## [Excerpt provided]
....

4. I don't think we have really lost our allies

Our "rift" with our allies has been greatly exxagerated. If the French were to discover that Al Quaeda was about to detonate an atomic bomb in downtown Boston, they'd warn us immediately. Ditto the Russians, and pretty much everyone else. France is not about to attack us; there won't even be a trade war. We will continue to cooperate on most important issues. This is just the way it is.

5. Our Allies aren't that useful anyway.

Even if we'd done everything in our power to woo the internaitonl community, there is a very good chance that we still would not have gotten support to go to war in Iraq. And even if we had gotten support, it would not have been meaningful.

The French Foreign Legion was not about to take Baghdad. The Germans were not going to pony up $25 billion to defray the cost of the war. We don't really want to have Algerian troops policing Falujah, and we certainly don't want the Syrians teaching Iraqis about democracy.

Iraq was controversial. Let's consider another crisis that is far less divisive: North Korea. All of the nations of the world recognize that North Korea is a serious threat to peace, nonproliferation, and stability. No one supports Kim Jong Il or the ideology of juche, and North Korea isn't an important trading partner with anyone except for rogue states seeking missiles and WMD.

Has President Bush been unable to enlist the cooperation of other nations in the North Korean situation? Not at all. Plenty of people are willing to come to the table and work toward a solution. The Security Council is fully on board. The French are standing shoulder to shoulder with us, as are the Russians.

What are our "allies" actually offering? Basically nothing. If we decide to go to war, the French will not be sending a carrier group into the Inchon straits. German tank divisions will not be charging up the DMZ to lead the assault on Pyonyang. Canadian pilots will not be engaged in heated dogfights with North Korean Migs. The US will be all alone. Our soldiers will do the fighting and the dying. We will pay for everything. Our "allies" won't do shit.

Nope, our "allies" will contribute nothing of substance. They could -- the French have a big army, and I can't imagine a place where allies would be more needed than in North Korea -- but you know they won't. The usefulness of allies is illusory. They aren't really that useful.

6. Anti-American sentiment is not new.

Our "allies" have been obsessively anti-American for decades. 9/11 was a brief respite, not a sea change. The French didn't cast aside their Gaulist snobbery on 9/11; they simply put it on the shelf.

The goodwill and cooperative spirit was never going to last. Bush didn't destroy anything; he just hastened the inevitable by speaking bluntly and refusing to sugar-coat his proposals.

That being said, I do think that Bush was a little too blunt. But it's not like he "alienated" allies who had been loving us and admiring us for decades. They would have quickly started hating us again, no matter who had been President. And again, the anti-American sentiment isn't a significant threat. They're not going to declare war on us; they're still going to help us fight terrorism. This is about bruised egos, and nothing more.

7. Homeland Security is a red herring.

Democrats often criticize Bush for failing to pay enough attention to homeland security. I think this is a bogus issue for several reasons.

....

## [Job 1]
In the essay on America's allies, why does the author consider anti-American sentiment not to be a significant threat? Answer in one to three sentences.
## [Job 2]
According to the essay on America's allies, which body is fully on board with efforts on North Korea?
## [Job 3]
Resume the essay on America's allies after its last sentence.
The listing after this essay has no connection to it.

## [Provided data]
....

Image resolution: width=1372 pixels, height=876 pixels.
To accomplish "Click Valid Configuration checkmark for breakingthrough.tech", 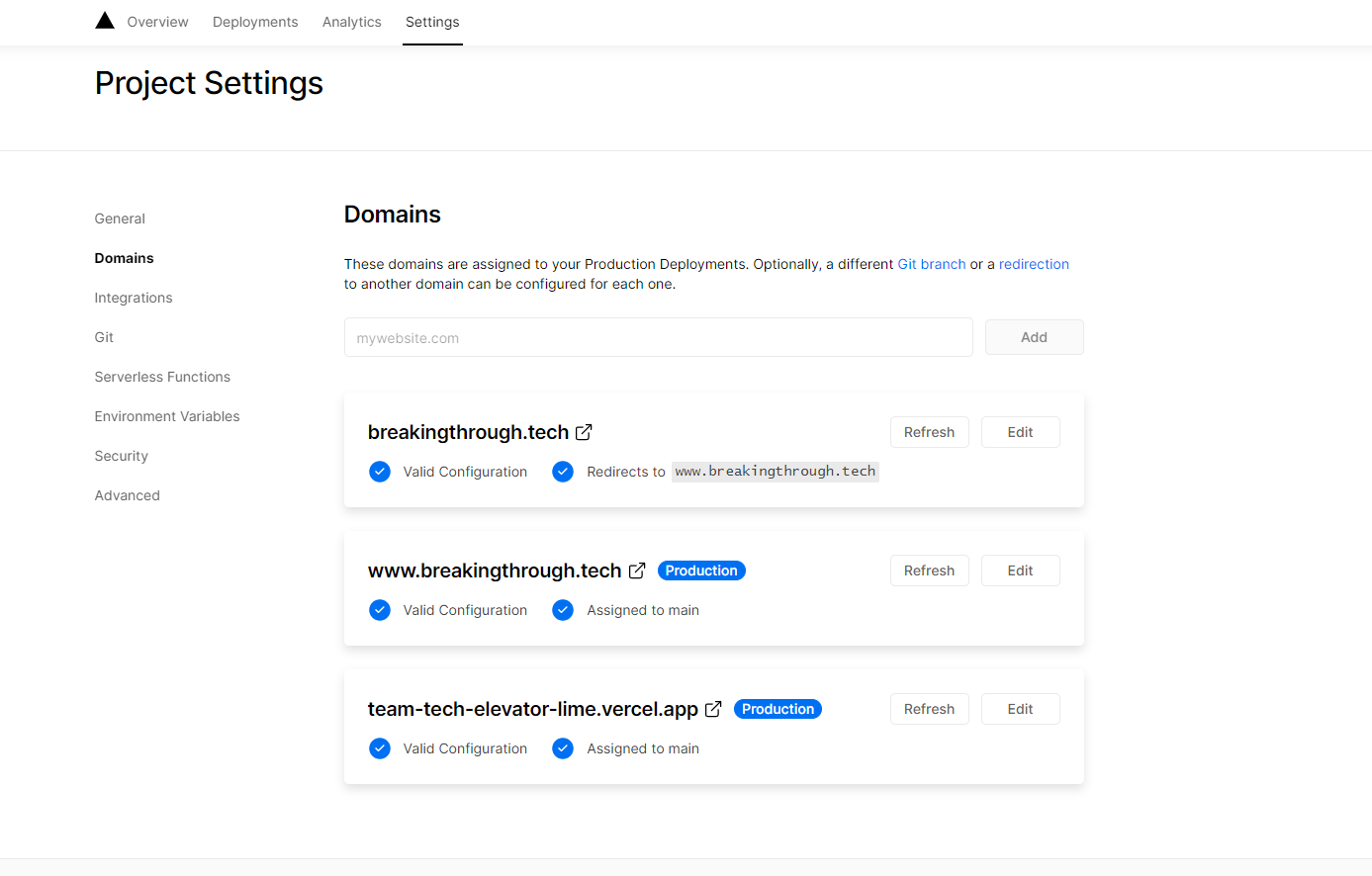I will point(380,472).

....

## [Right answer 1]
The allies are not going to declare war on the United States, and they will still help it fight terrorism. The author calls the matter one of bruised egos and nothing more.

## [Right answer 2]
The Security Council.

## [Right answer 3]
First, and most importantly, homeland security isn't the answer. It's impossible to seal our borders. If terrrorists want to get into the US, they'll find a way. We need to attack the terrorists over there, not here.

Second, Bush is improving homeland security. I often hear his policies criticized, but I almost never hear specifics other than amorphous ones like "spend more!" But also, I am sure that there would be plenty of holes in any security network set up by the Gore administration. When you are working with large government bureaucracies and on massive scale, problems are inevitable. The fact that a given nuclear power plant failed the security check doesn't mean a whole lot. And any problems which do result are more the fault of the government bureauracy, rather than the elected officials.

8. The best way to win this war is to transform the middle east.

Bush appears to be trying to bring democracy and hope to the Middle East. I think this is a brilliant strategy, and I think that Democrats, of all people, should agree with it.

For years, Democrats have been saying that law enforcement is not the solution to crime in the ghetto. Rahter, we need to address the "root causes" of crime, such as poverty, unemployment, the breakdown of the family, and racism. I think this is absolutely right.

That's what Bush is trying to do in the Middle East. He's not simply having the Egyptian secret police arrest a few Islamic radicals, because we all know that this would solve nothing. If every single terrorist in the world were to be arrested tomorrow, new ones would spring up to take their place overnight. We need to bring freedom and prosperity to the region so that people are no longer willing to kill themselves for the sake of an ideology.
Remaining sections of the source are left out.